Problem description –
Retype all the records below exactly as they are, with no image carried over.
Listed entries section start
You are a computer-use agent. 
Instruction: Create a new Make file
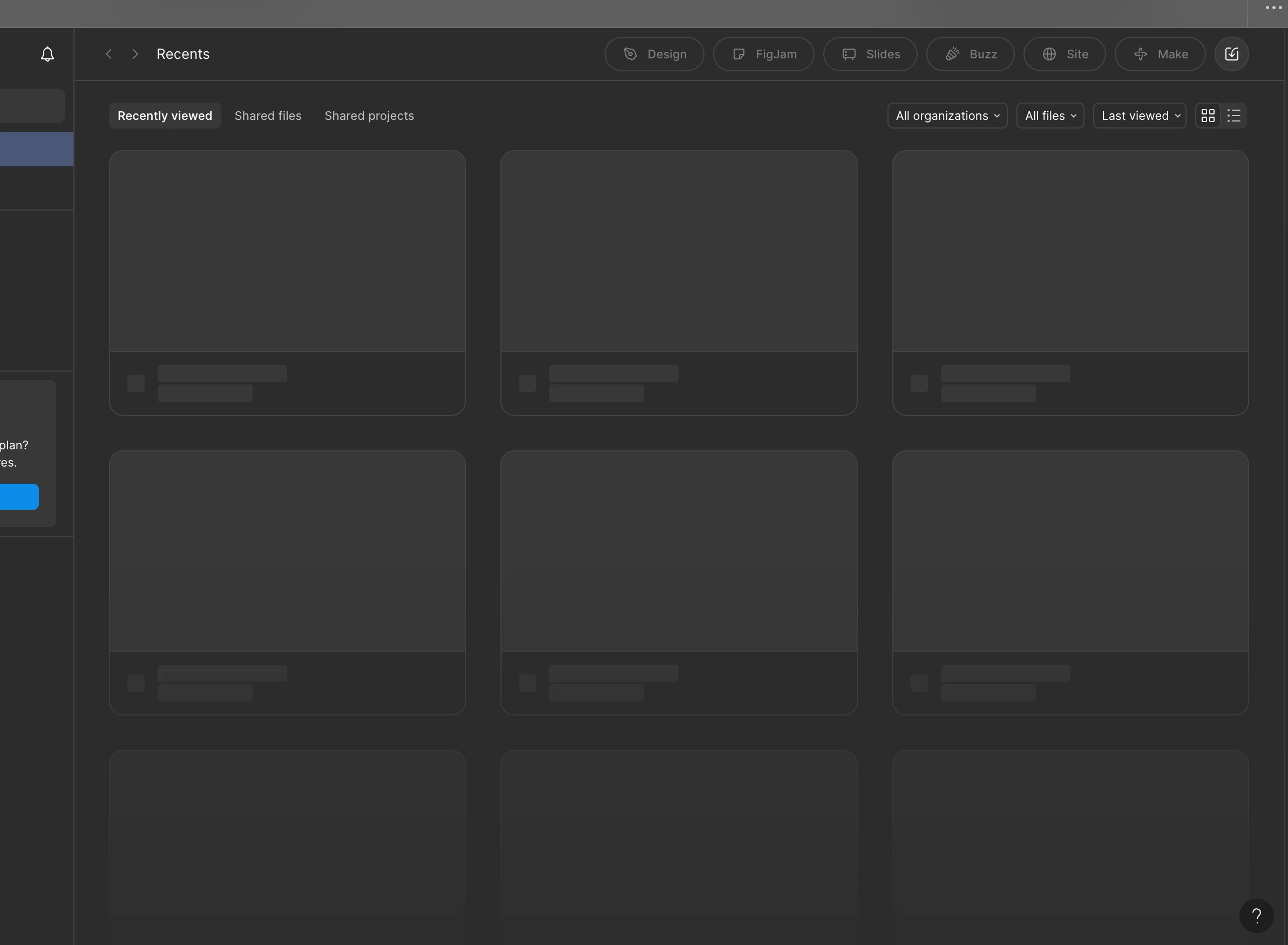point(1160,55)
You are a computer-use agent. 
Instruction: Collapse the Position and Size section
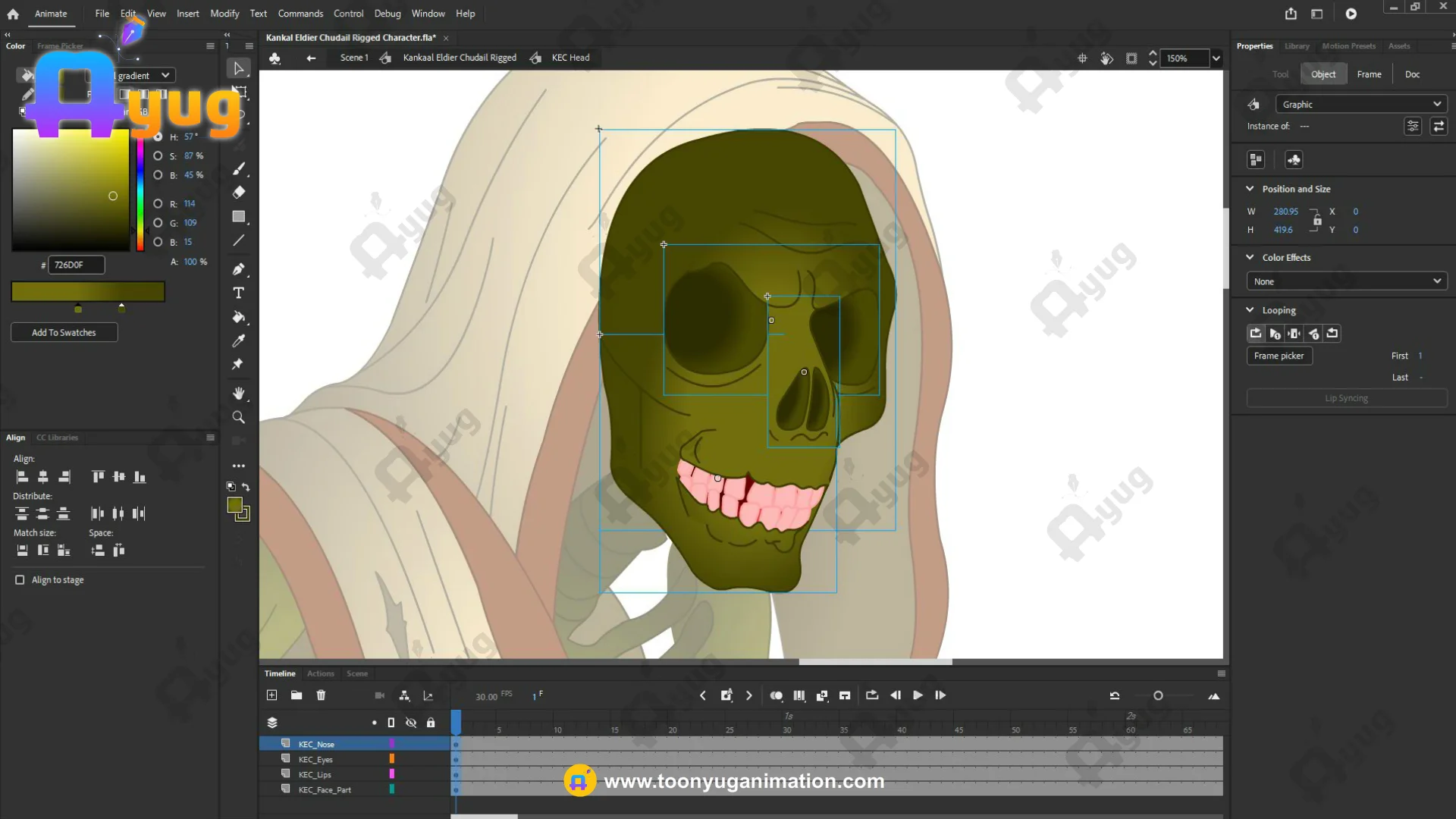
Listed entries section end
Solution to this problem –
You are a computer-use agent. 
Instruction: Create a new Make file
point(1160,55)
You are a computer-use agent. 
Instruction: Collapse the Position and Size section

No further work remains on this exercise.